The winner of six Grammy Awards, Rebennack was inducted into the Rock and Roll Hall of Fame by singer John Legend in March 2011. In May 2013, Rebennack received an honorary doctorate of fine arts from Tulane University. Rebennack was born in New Orleans on November 20, 1941. He was the son of Dorothy (Cronin) and Malcolm John Rebennack, and had German, Irish, Spanish, English, and French heritage. His father ran an appliance shop in the East End of New Orleans, fixing radios and televisions and selling records. Growing up in the 3rd Ward of New Orleans, he found early musical inspiration in the minstrel tunes sung by his grandfather and a number of aunts, uncles, sister, and cousins who played piano. He did not take music lessons before his teens and endured only a short stint in choir before getting kicked out. His father exposed him as a young boy to jazz musicians King Oliver and Louis Armstrong, who later inspired his 2014 release, Ske-Dat-De-Dat: The Spirit of Satch. Throughout his adolescence his father’s connections enabled him access to the recording rooms of rock artists, including Little Richard and Guitar Slim. Later he began to perform in New Orleans clubs, mainly on guitar, and played on stage with various local artists. As a young man Rebennack was interested in New Orleans voodoo, and in Los Angeles he developed the idea of the Dr. John persona for his old friend Ronnie Barron, based on the life of Dr. John, a Senegalese prince, conjure man, herb doctor and spiritual healer who came to New Orleans from Haiti. This free man of color lived on Bayou Road and claimed to have 15 wives and over 50 children. He kept an assortment of snakes and lizards, along with embalmed scorpions and animal and human skulls, and sold gris-gris, voodoo amulets which supposedly protect the wearer from harm.

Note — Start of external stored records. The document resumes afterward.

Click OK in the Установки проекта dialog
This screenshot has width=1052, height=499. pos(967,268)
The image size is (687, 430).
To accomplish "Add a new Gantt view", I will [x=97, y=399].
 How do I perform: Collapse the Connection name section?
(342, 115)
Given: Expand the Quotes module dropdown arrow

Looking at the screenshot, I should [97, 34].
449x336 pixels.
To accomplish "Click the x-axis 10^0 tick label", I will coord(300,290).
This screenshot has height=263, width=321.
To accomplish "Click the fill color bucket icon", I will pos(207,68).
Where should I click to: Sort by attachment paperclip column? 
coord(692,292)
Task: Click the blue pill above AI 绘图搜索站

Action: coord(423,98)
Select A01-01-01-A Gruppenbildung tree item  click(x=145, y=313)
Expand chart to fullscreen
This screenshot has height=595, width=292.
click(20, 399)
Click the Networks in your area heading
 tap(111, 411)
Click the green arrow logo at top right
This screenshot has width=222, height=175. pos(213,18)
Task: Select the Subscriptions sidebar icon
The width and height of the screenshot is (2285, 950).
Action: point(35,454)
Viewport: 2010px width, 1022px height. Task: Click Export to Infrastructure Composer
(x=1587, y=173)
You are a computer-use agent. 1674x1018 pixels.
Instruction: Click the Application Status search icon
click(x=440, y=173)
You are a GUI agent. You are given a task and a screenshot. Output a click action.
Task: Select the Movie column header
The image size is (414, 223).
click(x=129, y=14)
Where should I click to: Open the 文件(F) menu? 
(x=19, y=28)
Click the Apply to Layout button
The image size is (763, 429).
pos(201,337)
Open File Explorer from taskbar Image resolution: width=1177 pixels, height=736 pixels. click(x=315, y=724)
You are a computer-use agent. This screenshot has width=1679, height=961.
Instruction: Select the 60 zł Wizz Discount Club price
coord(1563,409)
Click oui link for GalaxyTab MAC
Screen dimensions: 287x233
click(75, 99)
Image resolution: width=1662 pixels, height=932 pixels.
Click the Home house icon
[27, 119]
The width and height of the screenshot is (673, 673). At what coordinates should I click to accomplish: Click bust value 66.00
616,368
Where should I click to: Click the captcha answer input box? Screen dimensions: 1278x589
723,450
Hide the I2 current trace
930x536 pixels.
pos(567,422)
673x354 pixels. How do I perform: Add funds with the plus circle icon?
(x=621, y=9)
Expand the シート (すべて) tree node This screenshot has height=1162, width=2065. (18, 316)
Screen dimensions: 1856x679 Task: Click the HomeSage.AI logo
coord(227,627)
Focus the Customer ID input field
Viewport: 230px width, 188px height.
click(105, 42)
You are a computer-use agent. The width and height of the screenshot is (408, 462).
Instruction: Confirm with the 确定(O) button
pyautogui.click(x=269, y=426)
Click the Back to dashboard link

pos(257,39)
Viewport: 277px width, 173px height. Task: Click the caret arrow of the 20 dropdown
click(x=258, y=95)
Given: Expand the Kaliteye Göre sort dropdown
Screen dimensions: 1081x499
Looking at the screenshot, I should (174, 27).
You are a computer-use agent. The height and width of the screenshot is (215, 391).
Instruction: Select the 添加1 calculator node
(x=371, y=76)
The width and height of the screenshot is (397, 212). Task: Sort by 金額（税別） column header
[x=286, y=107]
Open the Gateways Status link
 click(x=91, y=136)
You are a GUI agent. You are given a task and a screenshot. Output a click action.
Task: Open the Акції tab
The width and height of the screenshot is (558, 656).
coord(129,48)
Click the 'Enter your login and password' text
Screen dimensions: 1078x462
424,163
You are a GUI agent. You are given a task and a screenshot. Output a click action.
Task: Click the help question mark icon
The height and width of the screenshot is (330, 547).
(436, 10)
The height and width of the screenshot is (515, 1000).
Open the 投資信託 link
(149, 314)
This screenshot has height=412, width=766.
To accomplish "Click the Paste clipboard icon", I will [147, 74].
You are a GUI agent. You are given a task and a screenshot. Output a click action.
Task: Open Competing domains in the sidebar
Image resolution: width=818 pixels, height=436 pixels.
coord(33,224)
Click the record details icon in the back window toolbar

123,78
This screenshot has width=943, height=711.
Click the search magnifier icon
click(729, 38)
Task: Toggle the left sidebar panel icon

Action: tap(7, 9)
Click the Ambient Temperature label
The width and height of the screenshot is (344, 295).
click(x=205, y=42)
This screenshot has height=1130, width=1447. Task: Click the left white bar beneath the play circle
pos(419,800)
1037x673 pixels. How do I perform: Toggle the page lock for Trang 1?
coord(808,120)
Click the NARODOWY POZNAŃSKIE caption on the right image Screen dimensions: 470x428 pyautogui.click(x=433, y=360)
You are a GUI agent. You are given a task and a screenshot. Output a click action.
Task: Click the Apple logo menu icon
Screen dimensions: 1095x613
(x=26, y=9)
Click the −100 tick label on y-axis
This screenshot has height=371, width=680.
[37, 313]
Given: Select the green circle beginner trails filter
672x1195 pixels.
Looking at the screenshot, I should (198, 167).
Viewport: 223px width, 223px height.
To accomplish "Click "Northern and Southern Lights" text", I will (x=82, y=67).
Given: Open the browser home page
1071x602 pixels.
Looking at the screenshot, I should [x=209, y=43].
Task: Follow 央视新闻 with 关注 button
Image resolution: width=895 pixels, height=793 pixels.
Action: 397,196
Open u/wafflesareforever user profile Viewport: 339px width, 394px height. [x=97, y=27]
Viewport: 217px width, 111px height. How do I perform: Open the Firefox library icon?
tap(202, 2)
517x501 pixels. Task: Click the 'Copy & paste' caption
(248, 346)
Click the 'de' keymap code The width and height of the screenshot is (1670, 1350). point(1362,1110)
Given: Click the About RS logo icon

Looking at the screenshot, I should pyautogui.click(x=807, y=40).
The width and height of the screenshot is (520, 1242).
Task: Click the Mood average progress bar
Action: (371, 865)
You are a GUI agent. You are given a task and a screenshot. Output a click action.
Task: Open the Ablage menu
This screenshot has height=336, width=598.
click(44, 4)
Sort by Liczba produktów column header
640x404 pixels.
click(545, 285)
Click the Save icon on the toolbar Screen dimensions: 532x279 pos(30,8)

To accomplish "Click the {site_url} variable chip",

Along with Gris-Gris, Dr. John is perhaps best known for his recordings in the period 1972-74. 1972’s Dr. John’s Gumbo, an album covering several New Orleans R&B standards with only one original, is considered a cornerstone of New Orleans music. In his 1994 autobiography, Under a Hoodoo Moon, Dr. John writes, “In 1972, I recorded Gumbo, an album that was both a tribute to and my interpretation of the music I had grown up with in New Orleans in the late 1940s and 1950s. I tried to keep a lot of little changes that were characteristic of New Orleans, while working my own funknology on piano and guitar.” The lead single from the album, “Iko Iko“, broke into the Billboard Hot 100 singles chart, eventually reaching #71. In 2003, Dr. John’s Gumbo was ranked number 404 on Rolling Stone magazine’s list of the 500 greatest albums of all time.

With Gumbo, Dr. John expanded his career beyond the psychedelic voodoo music and theatrics which had driven his career since he took on the Dr. John persona, although it always remained an integral part of his music and identity. It was not until 1998’s Anutha Zone that he again concentrated on this aspect of his music wholly for a full album. “After we cut the new record”, he wrote, “I decided I’d had enough of the mighty-coo-de-fiyo hoodoo show, so I dumped the Gris-Gris routine we had been touring with since 1967 and worked up a new act—a Mardi Gras revue featuring the New Orleans standards we had covered in Gumbo.”